In a game with imperfect information, players cannot observe the actual game state s, which means we cannot use π(a|s) to represent strategy.

The insight is that enclosure of information makes players cannot distinguish certain individual states.

The idea of Information Set (on the right)

As illustrated from the above figure, we can define our strategy as π(a|I) instead of π(a|s), where I is the information set. According to [4], an information set is a set of decision nodes such that:

When the game reaches the information set, the player with the move cannot differentiate between nodes within the information set. All nodes in an information set belong to one player.

To explain it more clearly, I draw a game tree of Kuhn Poker [6] below. Kuhn Poker is an extremely simplified form of poker.

How Kuhn Poker Play

Two players each receive a card but do not show it to the other. Each player may initiate a card match (action=call, bet=1), and the other player may either accept the match (action=call), concede (fold) or raise the bet (action=raise, bet=2).

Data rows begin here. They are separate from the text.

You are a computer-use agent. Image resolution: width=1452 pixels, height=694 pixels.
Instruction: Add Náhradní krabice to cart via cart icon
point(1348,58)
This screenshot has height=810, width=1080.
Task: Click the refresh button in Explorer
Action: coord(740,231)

- If they both call, the larger one wins the bet. The bet can be either 2 or 1, depending on whether the raise happens.
- If either one of two folds, another player wins 1.
- The game is zero-sum.

Game Tree and Information Set Demonstration in Kuhn Poker

It should be very clear from the above figure that what an information set is. In the following, we will define some symbols that used throughout this article:

• I denotes an information set
• h denotes an action sequence (or game history), h∈ I
• A(h), A(I) denote the set of available actions at h or I
• P(h) and P(I) denote functions that return the player with the move, given action sequence or information set.
• Z denotes the set of terminal histories (like the gray nodes in above figure). We write h ∈ Z to denote the game history that ends in Z.
• We will use σ to denote strategy, and σᵢ denotes the strategy for player i, σ(a|I) is the the probability of choose action a at I.
• We will use π to denote probability, π(h|σ) is the probability of reaching h with strategy σ.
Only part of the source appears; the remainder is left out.